Déterminer les causes à observer
Les types et le nombre de causes à observer dépendent de plusieurs facteurs, notamment, des objectifs et des capacités de l'organisation, de la situation qui prévaut dans le pays sur les plans des droits de la personne et de la sécurité, ainsi que de nombreux autres facteurs. Or, de façon générale, les organisations qui observent un ou plusieurs procès les choisissent en fonction de leur signification politique ou historique, de la présence probable d’irrégularités affectant le processus judiciaire (possiblement liées à de présumées interventions officielles influençant le dépôt d’accusations), de la possibilité que le procès établisse un précédent ou de la gravité des accusations ou du crime perpétré.

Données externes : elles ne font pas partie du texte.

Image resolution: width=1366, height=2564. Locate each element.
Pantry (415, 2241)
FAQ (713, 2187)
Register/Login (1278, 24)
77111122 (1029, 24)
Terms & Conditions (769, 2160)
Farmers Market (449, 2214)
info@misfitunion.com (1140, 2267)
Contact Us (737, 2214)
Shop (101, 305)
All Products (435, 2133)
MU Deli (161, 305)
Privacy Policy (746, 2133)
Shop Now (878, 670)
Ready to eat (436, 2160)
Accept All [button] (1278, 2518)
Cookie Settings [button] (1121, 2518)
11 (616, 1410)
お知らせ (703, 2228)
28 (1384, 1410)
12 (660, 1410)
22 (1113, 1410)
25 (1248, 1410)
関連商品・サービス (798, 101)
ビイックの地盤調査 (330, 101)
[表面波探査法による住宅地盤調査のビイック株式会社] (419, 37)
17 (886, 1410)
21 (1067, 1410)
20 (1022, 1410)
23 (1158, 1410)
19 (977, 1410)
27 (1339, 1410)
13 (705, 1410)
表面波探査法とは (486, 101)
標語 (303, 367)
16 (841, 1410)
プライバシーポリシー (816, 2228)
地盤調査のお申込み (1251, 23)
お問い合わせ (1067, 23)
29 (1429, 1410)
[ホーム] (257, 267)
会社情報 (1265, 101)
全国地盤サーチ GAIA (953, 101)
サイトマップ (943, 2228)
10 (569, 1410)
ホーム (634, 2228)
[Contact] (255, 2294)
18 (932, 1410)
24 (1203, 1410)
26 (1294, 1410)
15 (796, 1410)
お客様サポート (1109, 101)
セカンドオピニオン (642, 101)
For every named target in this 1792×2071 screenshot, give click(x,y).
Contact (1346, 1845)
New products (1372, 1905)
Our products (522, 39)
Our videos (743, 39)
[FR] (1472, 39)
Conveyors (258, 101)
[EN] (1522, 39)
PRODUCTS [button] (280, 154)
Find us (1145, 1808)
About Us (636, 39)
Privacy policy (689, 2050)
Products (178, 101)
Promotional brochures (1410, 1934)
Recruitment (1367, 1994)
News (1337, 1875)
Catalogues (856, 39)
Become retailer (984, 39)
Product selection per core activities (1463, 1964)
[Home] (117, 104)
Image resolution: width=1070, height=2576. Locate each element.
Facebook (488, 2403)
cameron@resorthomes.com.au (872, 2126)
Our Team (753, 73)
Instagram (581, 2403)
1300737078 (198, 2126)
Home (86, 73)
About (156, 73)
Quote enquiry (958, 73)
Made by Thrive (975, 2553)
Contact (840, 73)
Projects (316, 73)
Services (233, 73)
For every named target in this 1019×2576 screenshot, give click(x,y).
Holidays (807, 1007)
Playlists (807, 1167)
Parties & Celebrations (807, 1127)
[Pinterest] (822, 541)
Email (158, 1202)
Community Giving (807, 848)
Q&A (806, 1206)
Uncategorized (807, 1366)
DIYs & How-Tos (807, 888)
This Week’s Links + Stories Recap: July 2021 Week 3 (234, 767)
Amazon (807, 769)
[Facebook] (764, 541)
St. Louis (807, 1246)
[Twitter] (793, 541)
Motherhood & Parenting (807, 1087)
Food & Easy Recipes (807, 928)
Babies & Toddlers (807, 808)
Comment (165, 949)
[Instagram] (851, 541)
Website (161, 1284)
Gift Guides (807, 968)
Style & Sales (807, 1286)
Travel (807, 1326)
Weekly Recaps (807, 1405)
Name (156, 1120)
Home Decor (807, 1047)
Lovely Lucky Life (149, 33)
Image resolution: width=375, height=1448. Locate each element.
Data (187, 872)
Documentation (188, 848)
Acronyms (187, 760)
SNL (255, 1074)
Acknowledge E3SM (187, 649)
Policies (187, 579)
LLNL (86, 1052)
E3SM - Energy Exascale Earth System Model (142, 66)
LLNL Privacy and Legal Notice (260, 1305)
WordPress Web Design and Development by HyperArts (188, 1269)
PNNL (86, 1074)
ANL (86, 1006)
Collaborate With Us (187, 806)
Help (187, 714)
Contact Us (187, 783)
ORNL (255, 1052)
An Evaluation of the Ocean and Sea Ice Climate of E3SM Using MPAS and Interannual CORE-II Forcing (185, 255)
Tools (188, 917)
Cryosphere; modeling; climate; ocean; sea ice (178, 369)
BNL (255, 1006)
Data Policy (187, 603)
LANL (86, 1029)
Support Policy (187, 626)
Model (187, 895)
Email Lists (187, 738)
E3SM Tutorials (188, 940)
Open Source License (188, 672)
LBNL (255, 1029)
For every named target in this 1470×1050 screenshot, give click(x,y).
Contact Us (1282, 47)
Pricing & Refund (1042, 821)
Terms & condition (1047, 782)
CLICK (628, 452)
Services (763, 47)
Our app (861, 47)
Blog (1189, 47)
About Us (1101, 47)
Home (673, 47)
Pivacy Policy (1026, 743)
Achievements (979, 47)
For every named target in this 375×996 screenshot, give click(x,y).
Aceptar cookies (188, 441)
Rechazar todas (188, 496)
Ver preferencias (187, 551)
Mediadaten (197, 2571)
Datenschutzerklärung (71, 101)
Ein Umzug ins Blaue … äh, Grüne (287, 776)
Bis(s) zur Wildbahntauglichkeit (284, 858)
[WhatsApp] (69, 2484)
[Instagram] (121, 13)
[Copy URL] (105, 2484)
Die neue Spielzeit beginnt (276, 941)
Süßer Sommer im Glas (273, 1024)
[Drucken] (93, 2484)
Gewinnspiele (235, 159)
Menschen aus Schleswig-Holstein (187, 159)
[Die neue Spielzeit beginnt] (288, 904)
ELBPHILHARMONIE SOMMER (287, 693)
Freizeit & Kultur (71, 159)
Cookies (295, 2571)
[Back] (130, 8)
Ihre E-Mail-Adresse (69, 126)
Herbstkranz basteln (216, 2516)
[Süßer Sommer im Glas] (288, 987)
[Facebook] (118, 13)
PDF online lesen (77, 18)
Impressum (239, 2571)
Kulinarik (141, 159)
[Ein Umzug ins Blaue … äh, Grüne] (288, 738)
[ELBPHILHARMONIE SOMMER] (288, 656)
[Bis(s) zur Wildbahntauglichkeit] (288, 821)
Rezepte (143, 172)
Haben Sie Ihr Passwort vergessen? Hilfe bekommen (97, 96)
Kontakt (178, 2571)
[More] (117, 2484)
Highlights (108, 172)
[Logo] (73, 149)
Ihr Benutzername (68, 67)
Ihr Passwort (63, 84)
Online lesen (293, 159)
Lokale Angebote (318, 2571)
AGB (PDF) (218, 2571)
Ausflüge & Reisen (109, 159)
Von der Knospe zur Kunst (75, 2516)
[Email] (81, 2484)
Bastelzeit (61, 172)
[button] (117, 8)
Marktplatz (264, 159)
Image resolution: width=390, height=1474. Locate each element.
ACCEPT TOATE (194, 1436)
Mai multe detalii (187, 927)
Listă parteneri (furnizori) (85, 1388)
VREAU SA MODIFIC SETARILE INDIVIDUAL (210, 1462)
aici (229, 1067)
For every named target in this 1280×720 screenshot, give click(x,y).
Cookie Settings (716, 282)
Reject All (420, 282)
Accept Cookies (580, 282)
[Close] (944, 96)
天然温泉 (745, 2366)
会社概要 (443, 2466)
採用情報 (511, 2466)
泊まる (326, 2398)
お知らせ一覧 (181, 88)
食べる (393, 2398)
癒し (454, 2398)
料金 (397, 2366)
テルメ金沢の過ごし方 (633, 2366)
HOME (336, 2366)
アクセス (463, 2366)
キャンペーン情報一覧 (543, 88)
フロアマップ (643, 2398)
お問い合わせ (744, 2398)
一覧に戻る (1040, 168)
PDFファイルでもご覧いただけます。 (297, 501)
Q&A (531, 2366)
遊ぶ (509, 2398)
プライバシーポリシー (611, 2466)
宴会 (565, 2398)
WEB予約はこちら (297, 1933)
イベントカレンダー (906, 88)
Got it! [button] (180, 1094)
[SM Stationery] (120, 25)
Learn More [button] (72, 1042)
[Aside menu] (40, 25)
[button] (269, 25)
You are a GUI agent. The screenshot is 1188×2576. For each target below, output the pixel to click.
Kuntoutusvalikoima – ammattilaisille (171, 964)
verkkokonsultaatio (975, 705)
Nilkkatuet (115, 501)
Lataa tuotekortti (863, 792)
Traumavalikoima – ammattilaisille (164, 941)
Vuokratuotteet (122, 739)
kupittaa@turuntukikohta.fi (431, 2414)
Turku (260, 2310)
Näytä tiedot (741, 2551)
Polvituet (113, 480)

Dans le cas de projets systémiques, il faut déterminer la portée d'un projet en ce qui a trait au type est au nombre de causes que l’on compte observer. Par exemple, une organisation pourrait souhaiter observer toutes les causes qui concernent la liberté d'expression, ou seulement celles ayant mené à l'accusation de journalistes, ou encore, celles qui concernent une loi particulière, telles que les poursuites en diffamation. Human Rights Watch, qui a entrepris de veiller systématiquement à l’équité des procès tenus au Rwanda, suggère, afin de s'assurer de la représentativité de l'échantillon, de déterminer le nombre de causes à observer en fonction du nombre total de causes traitées par les tribunaux chaque année. En outre, l'organisation recommande aux groupes intéressés à observer l'ensemble du système judiciaire dans un pays particulier de choisir des procès traités devant différents tribunaux de ce pays.

Choisir les observateurs de procès
S’il est utile pour un candidat d’avoir déjà pratiqué le droit en tant qu’avocat, il importe avant tout de s’assurer que celui-ci n’entretient avec des avocats ou des fonctionnaires aucun lien susceptible de laisser croire qu’il y aurait conflit d’intérêts ou apparence de conflit d’intérêts. Certaines organisations choisissent de ne pas avoir recours aux services d’observateurs locaux et insistent pour travailler avec des experts internationaux, en raison de la possibilité d’un biais, qu’il soit réel ou perçu comme tel. Cela dit, les acteurs locaux ont l’avantage de connaître les langues locales, les lois en vigueur et les procédures des procès dans leur pays. Certaines organisations, soucieuses de profiter autant des connaissances privilégiées et de la facilité d’adaptation des observateurs locaux que de l’expertise juridique internationale et de l’impartialité des observateurs étrangers, choisissent de confier la responsabilité des observateurs locaux à un expert étranger.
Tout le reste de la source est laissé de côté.